## Exercise materials

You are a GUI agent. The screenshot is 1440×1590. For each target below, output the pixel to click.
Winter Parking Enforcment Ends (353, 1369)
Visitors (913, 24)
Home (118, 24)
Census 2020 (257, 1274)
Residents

## Task description
Echo the lines above back word for word.

## Exercise response
You are a GUI agent. The screenshot is 1440×1590. For each target below, output the pixel to click.
Winter Parking Enforcment Ends (353, 1369)
Visitors (913, 24)
Home (118, 24)
Census 2020 (257, 1274)
Residents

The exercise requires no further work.